The “poison LR” return address points back to another breakpoint, so when the function returns, a new exception is generated and Predator regains control. This creates an infinitely reusable remote procedure call mechanism.

Source reference: The function at 0x10000B028 logs its file origin as “TaskROPDevOff.h” — confirming this is a ROP-based technique designed for devices without Developer Mode enabled.

Finding 5: RWTransfer — sharing kernel primitives across processes

Predator’s architecture splits functionality across multiple processes: a “watcher” manages the lifecycle, while “helper” processes perform actual surveillance. The watcher obtains kernel R/W through the initial exploit, but helpers also need it. RWTransfer solves this.

The watcher walks kernel-linked lists (with offsets specific to device class) to find the helper’s task structure, then its IPC space, then individual port entries. This is one of the most complex components in Predator — involving simultaneous manipulation of Mach ports, file descriptors, kernel linked lists and thread states.
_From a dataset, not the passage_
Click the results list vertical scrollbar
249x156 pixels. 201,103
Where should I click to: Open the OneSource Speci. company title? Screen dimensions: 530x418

Finding 6: remote Objective-C method resolution

When Predator needs to hook an Objective-C method in a remote process, it can’t always rely on local runtime queries. While methods implemented within the dyld shared cache are mapped at identical addresses across all processes on the same boot, methods in application-specific binaries are subject to per-process ASLR slides. Predator therefore executes the full Objective-C runtime resolution chain remotely using callFunc, ensuring correct results regardless of where the target method is implemented:

Each callFunc invocation goes through the full Mach exception → PAC cache → thread state manipulation pipeline. Performing all four steps remotely guarantees correct resolution even for methods outside the shared cache, where the local and remote addresses would differ due to independent ASLR slides.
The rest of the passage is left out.